I had some spare days in New York before I embarked, and decided to spend one of them visiting Hamish. I telephoned him and made the arrangements. I caught a train to Princeton and from there took a taxi over to Zion. It took several inquiries before we discovered where the National Research Institute was. We found it eventually, situated in an old school on the outskirts of the small town. It was a pleasant red-brick single-storied building around a grassy quadrangle. I waited in a sort of porter’s lodge until Hamish came to collect me.
He hadn’t changed a great deal. He was even wearing the same clothes I’d last seen him in: gray flannels, stout shoes, a tweed jacket — still pervaded by his musty bachelor smell. I noticed he had some teeth missing. Hamish was not a man overburdened with vanity. His only concession to the warmth and American taste was the absence of a tie. His collar was open, exposing his white throat. We shook hands with some nervousness.
“I thought you’d be in uniform,” he said.
“Well, I’ve got one but I’m not comfortable wearing it, not yet.”
“Same here. I’ve got one too. It seems silly, somehow.”
We chatted a little awkwardly as we walked through the wide quadrangle. On the other side of the building were playing fields and tennis courts, but the courts were now covered by neat rows of new Quonset huts. Power lines looped from the main building. Some of the huts had whitewashed windows. Here and there were incomprehensible signs: NRI/77/DEC. 1/2 55TH.
“We’ve doubled our staff,” Hamish said. “Hence these rabbit hutches.”
“What do you do here?”
“Oh, government stuff. Mainly maths.”
He led me to his hut, which was raised on brick piles on the edge of the football field. On the door it said NRI MAJOR H. MALAHIDE.
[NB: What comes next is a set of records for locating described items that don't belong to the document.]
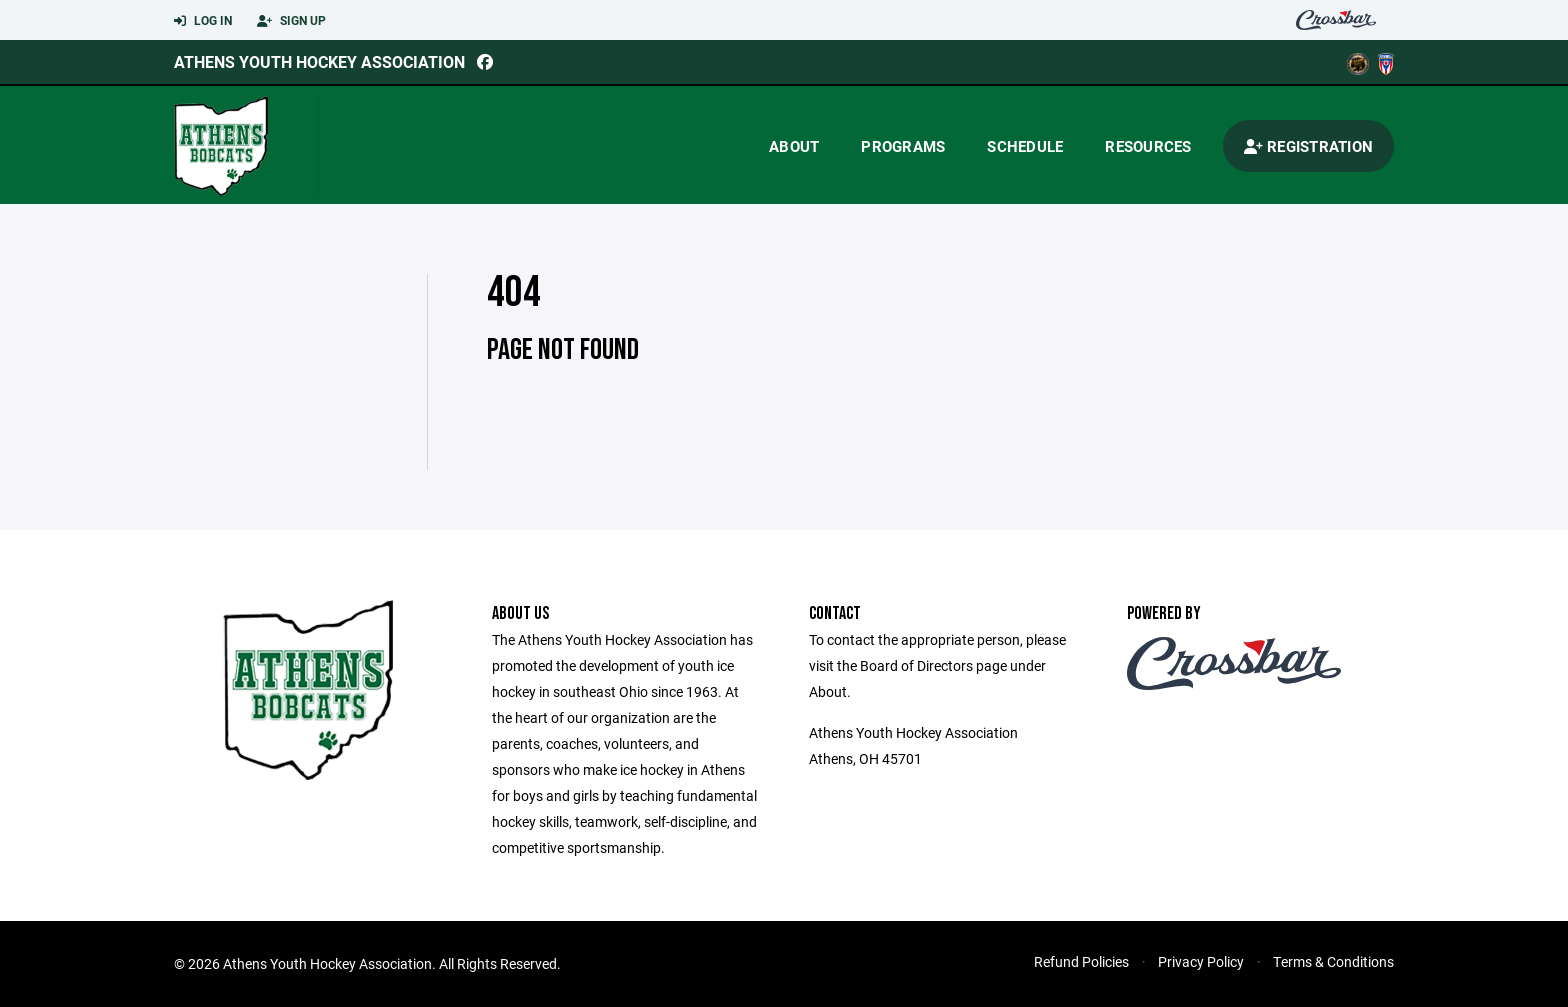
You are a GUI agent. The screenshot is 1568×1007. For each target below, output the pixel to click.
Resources (1148, 146)
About (794, 146)
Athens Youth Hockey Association (319, 61)
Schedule (1025, 146)
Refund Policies (1081, 961)
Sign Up (291, 21)
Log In (203, 21)
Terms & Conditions (1333, 961)
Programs (903, 146)
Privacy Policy (1201, 961)
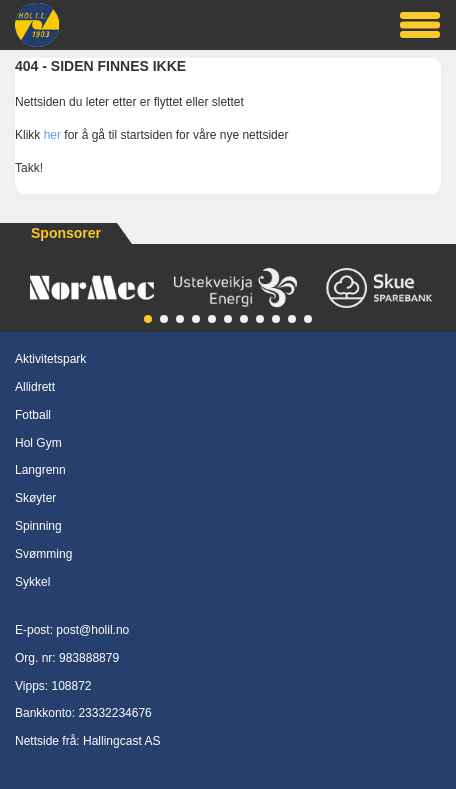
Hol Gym (38, 443)
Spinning (38, 526)
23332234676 (114, 713)
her (52, 135)
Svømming (43, 554)
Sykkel (32, 582)
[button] (148, 319)
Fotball (33, 415)
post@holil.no (92, 630)
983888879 (89, 658)
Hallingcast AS (121, 741)
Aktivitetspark (50, 359)
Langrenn (40, 470)
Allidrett (35, 387)
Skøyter (35, 498)
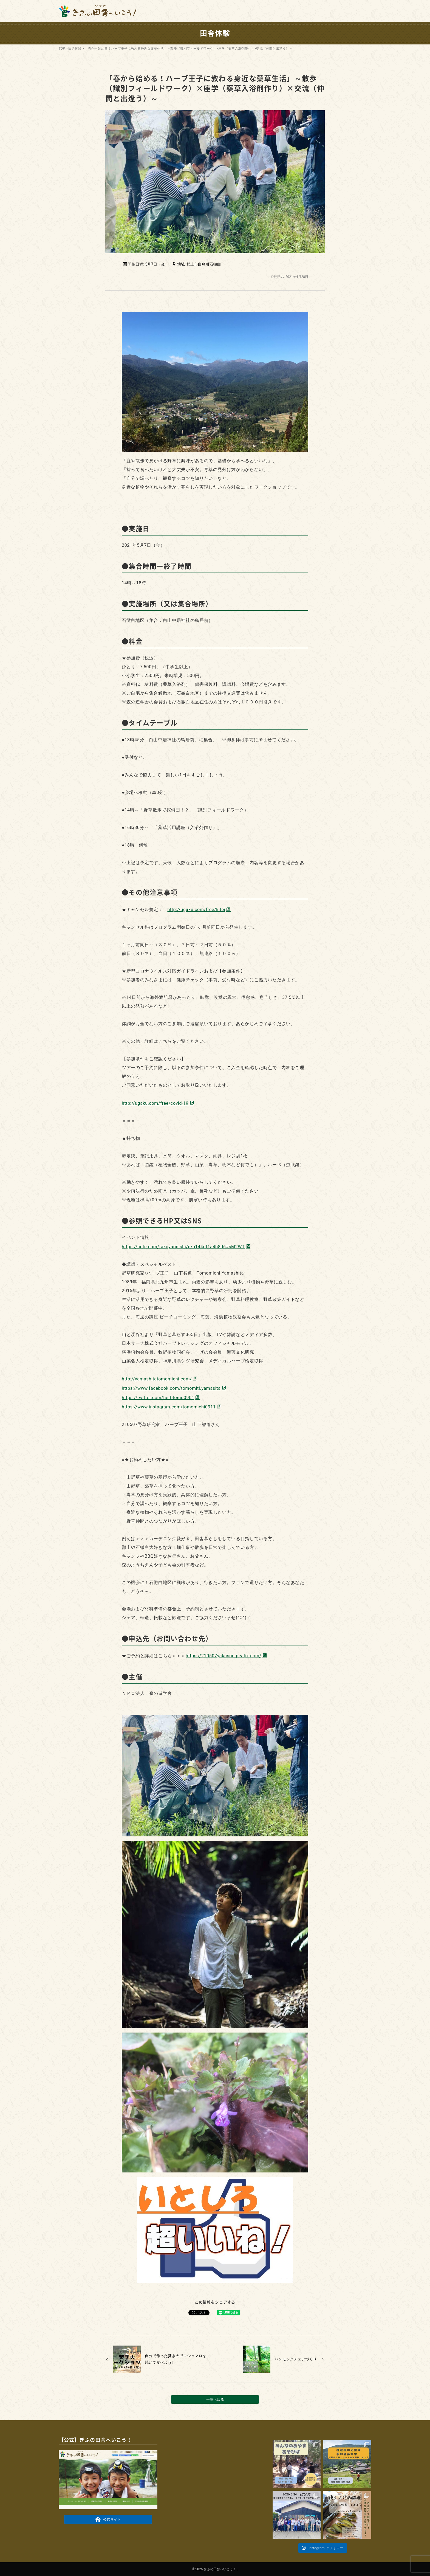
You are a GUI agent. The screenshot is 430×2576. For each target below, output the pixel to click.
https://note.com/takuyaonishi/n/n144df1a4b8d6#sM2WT (183, 1246)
“Are you a major?” I asked astonished.
Hamish laughed. “It seems they had to make me one, because of my work. It doesn’t make the slightest bit of difference; they just pay me more money.”
Inside the hut was an orthodox desk, a couple of old leather armchairs, a sink and a stove. Beyond them were row upon row of automatic electronic calculators. A small bespectacled man was bent over one of them, reading the numbers it had printed out.
“Fancy a dry martini?” Hamish asked. “The most wonderful invention known to man.”
“Yes, please,” I said.
“Not for me, Hamish,” said the little man. “I must be going.” He had a strong mid-European accent.
“By the way,” Hamish said, “this is Kurt.” I shook hands with him. “Kurt, this is John — the friend I was telling you about.”
“My God! My good heavens! John James Todd.” My hand was re-shaken vigorously by Kurt. “I am honored to meet you, Mr. Todd. Truly honored.” He shook hands with delighted incredulity.
He had a high voice. He was very warmly dressed with a thick jersey under his gray suit and had an unwrapped woollen scarf around his neck. His dark hair had dramatic broad streaks of gray and was brushed straight back off his forehead. There was a marked intensity in his gaze: friendly but profoundly curious.
“I never forget that evening in Berlin. Never,” he said. “Nineteen thirty-two. Your film, Die Konfessionen.”
“You saw it?”
“Yes. Three times in one week. Gloria-Palast.… Mr. Todd, I tell you. The most extraordinary film. A work of genius.”
“Thank you very much.”
He tied his scarf and took a tweed overcoat off the back of the door. The sun shone strongly on the green of the playing fields. He buttoned the coat.
“My only regret is I never saw Part II and Part III.”
“They were never made. I started Part II—we had to abandon it.”
“That’s a shame.… But you must finish it, Mr. Todd, you must. It is most extraordinary work. You mustn’t leave it incomplete.” At this he glanced at Hamish and gave an odd, high yelping laugh. Hamish joined in.
“Good one, Kurt,” he said.
Kurt shook my hand for the third time. “I mean it, Mr. Todd. I’ve never seen a movie like it. Finish it. I would be the most terrible waste.” He folded up the collar of his overcoat and turned to Hamish. “It looks fine, Hamish. I think you’re on the right track. Good-bye, Mr. Todd. It has been a most memorable meeting.” He left.
I looked at Hamish. “Who the hell was that?”
“Probably the most brilliant mathematician in the world.”